V.E.フランクル『意味への意志』を読んで
ヴィクトール・エミール・フランクル(ドイツ語: Viktor Emil Frankl, 1905年3月26日 - 1997年9月2日)は、オーストリアの精神科医、心理学者、ホロコースト生還者。代表作は『夜と霧』。患者が自ら生きる意味を見出す手助けを施すことにより、精神障害を克服する心理療法「実存分析」(のちにルートヴィヒ・ビンスワンガーによりロゴセラピーと改められる)を提唱した。フロイト・アドラーの影響を受け精神科医になる。強制収容所に送られる。家族を多く失う。その後は精神科医として、独自のロゴセラピーを展開。ウイーンポリテックニック神経科部長、ウイーン大学教授。 p14「人間は幸福を求めるほどに彼は幸福を追い払う。」フランクルによると、人間が実際に欲しているのは「幸福であることの根拠を持つこと」である。人間はいったんその根拠を持てば、おのずから幸福感は生じてくる。これに反して、人間が幸福を直接にめざせば目指すほど、彼は幸福である根拠を見失い、幸福感そのものは崩壊する。幸福とは結果としてついてくるものでなければならず、目指して得ることのできないものという。
以下、この本からの気になった文の抜粋。
・未成熟の時は相手の中に人格を見出すことはできない。
・人生において重要なのは意味を与えることではなく、意味を見出すこと。
・意味を探し求める際に人間を導くのが良心。良心とは意味器官。
・良心は具体的状況において知覚する能力であると定義できる。
・我々は他者の人生に意味を与えることはできません。我々が彼に与えることのできるもの、人生の旅のはなむけとして彼に与えることのできるもの、それはただ一つ、実例、われわれ丸ごとの存在という実例だけです。
人間は次の3つによって意味を見出す。
1)人間は何かを行ったり、創造したりすることの中に意味を見出す。
2)人間は何かを体験したり、誰かを愛したりすることの中に意味を見出す。
3)その人が直面するどうすることもできない絶望的な状況においてもなお意味を見る。重要なことは人間が避けることも変えることもできない運命に出会った時にとる心構えと態度です。この心構えと態度によって人間はその人にしかできないあることを証明することができる。それは苦悩をひとつの業績に転換するということ。

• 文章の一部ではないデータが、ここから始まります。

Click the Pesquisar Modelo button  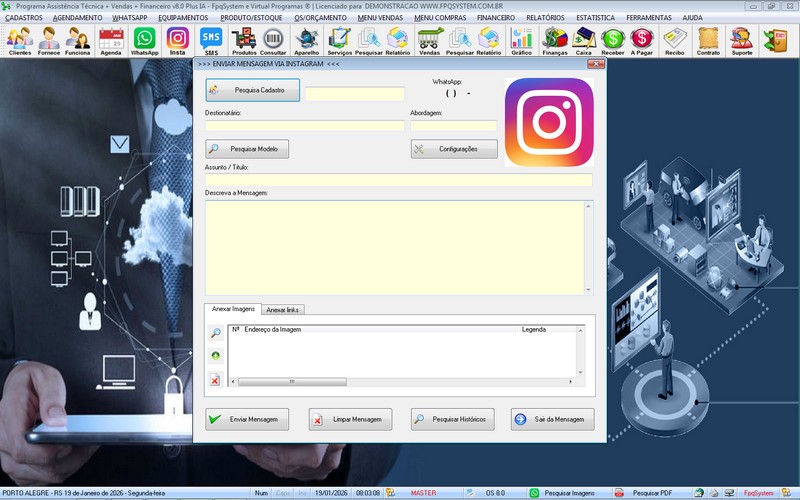(248, 149)
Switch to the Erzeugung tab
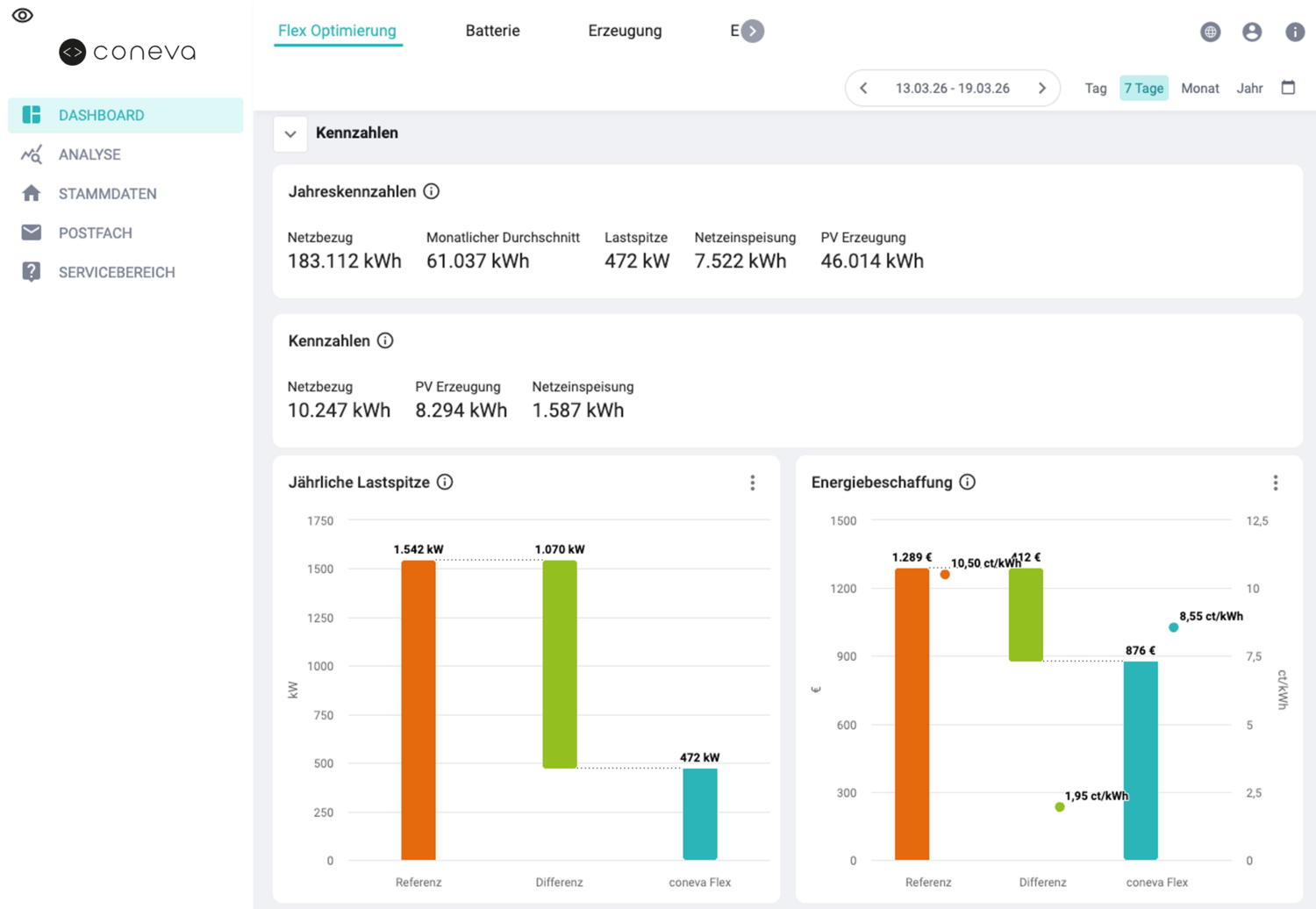This screenshot has height=909, width=1316. point(625,31)
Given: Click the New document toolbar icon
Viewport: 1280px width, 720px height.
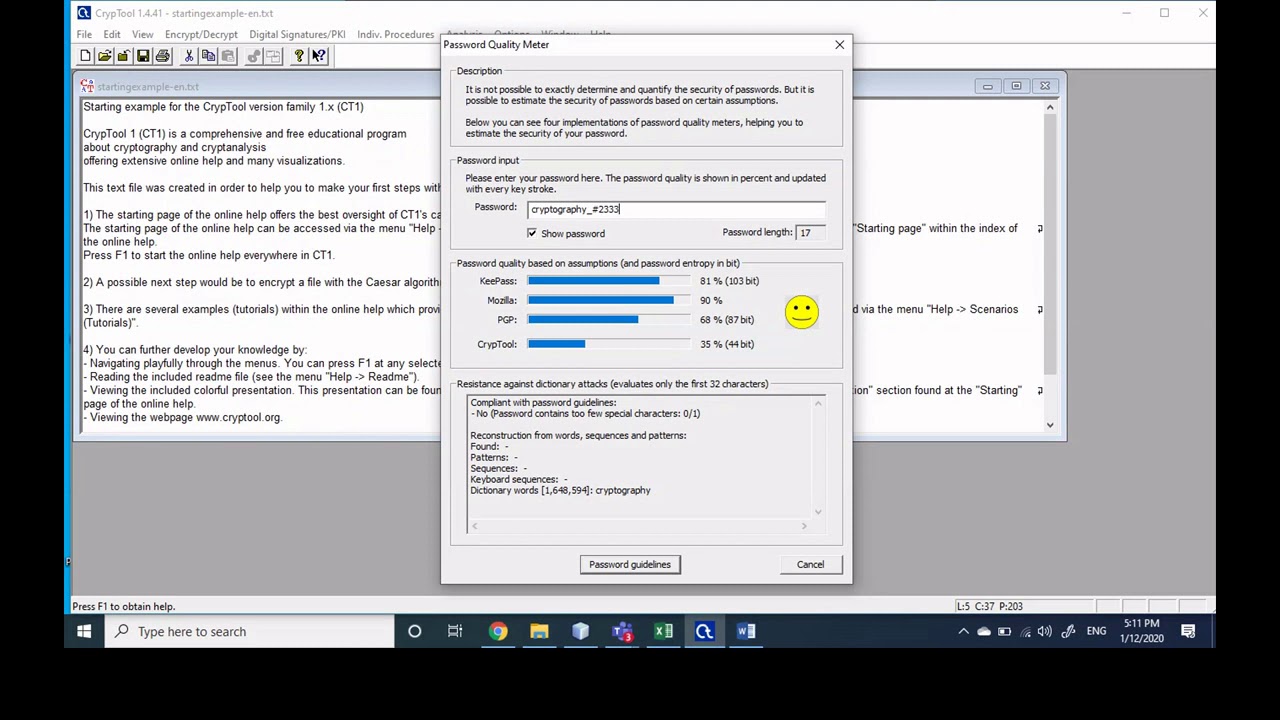Looking at the screenshot, I should 85,56.
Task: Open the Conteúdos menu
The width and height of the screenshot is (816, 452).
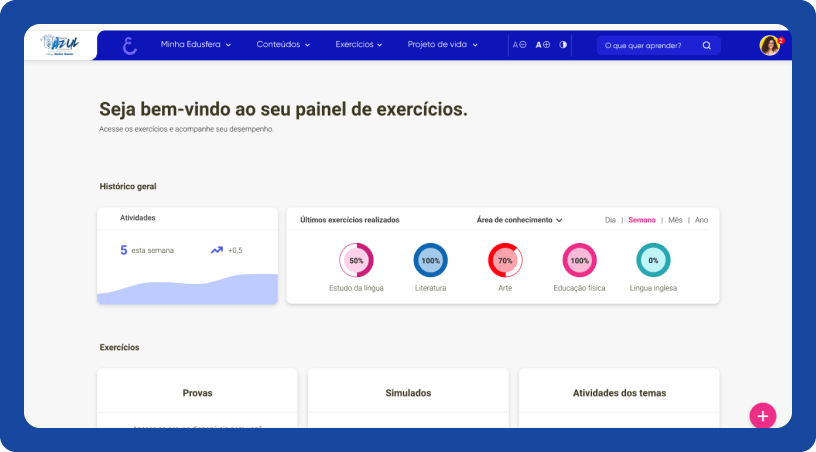Action: (283, 45)
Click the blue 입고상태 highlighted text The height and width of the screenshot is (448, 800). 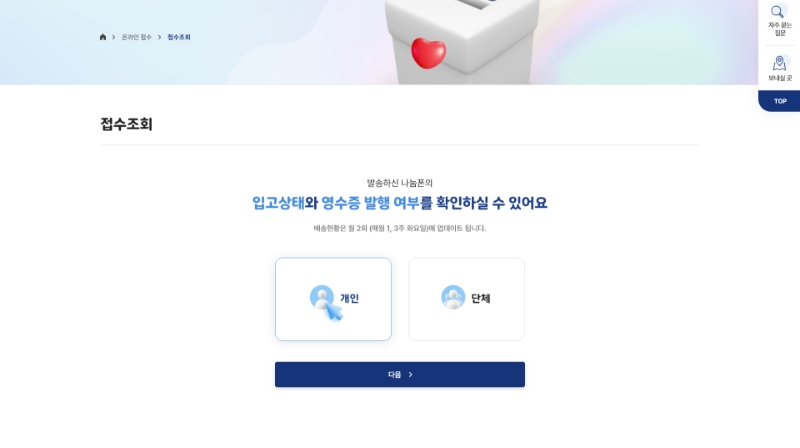point(278,203)
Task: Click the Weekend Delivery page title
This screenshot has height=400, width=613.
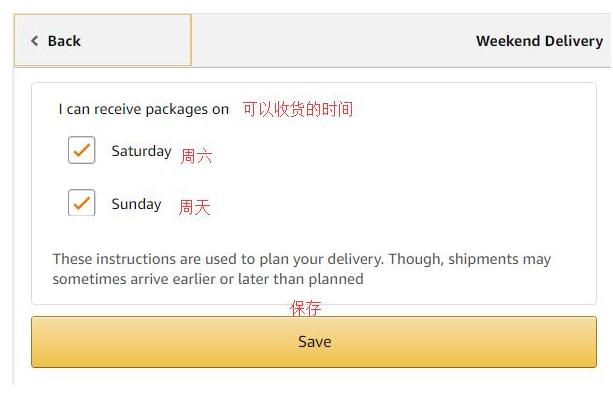Action: point(539,41)
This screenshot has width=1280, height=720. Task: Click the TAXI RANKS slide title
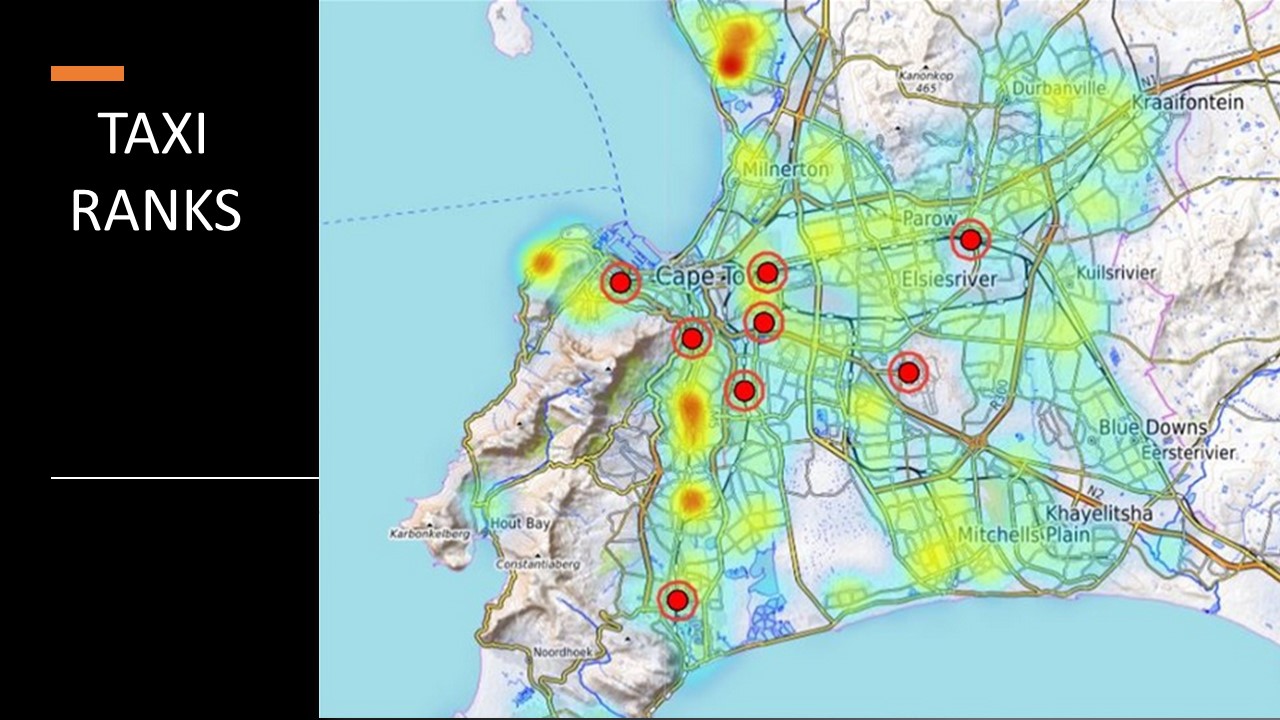click(155, 173)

価値論は3つある。創造的価値、体験的価値、態度的価値「ただ単に生き続けることは、最高の価値ではない。人間であるということは、自分自身ではない何かに向かって方向づけられ、秩序づけられているということ。人間の現存在がもはや自分自身を越えて外へと向うことがなくなるならば、そのとたんに生きながらえることは無意味になる、不可能になる。われわれは誰しも遅かれ早かれ必ず死ぬのであるから、むしろ、非常に重要なことは、別れを告げねばならない何ものかが、存在するかどうか、われわれが世界に残していくことのできる何ものかが存在するかどうか、自らの寿命が全うされるその日に意味と自分自身とを充足させる何ものかが存在するかどうかということである。」 人間はいつでも誰かに対して(共同体、自分の良心、自分の神)責任を引き受ける代わりに言い訳をしているのではないでしょうか。 彼は環境世界、内面世界、共同世界といった運命的なものを持ち出すことによってその背後にある自由を隠す。 精神療法は、人間の心身的事実性だけでなく、それ以上の精神的実存にも目を向けること。人間の有機体だけではなく、人間の人格にも着目する精神療法が人格の尊厳を尊重することを期待されている。
フランクルの文を読むと、素人的には、心理学は、フレームワークに患者を当てはめるのか?と思えてくる。フランクルの主張では、患者の個々の捉え難い精神に個々に対応するように言っているように思えた。これは、体系を構築せず、臨床医の能力にかかってくる。また宗教がフランクルの中、背後にあり、大いなる力の采配を受け入れているように思えた。学者というより、臨床の医師と感じられる本だった。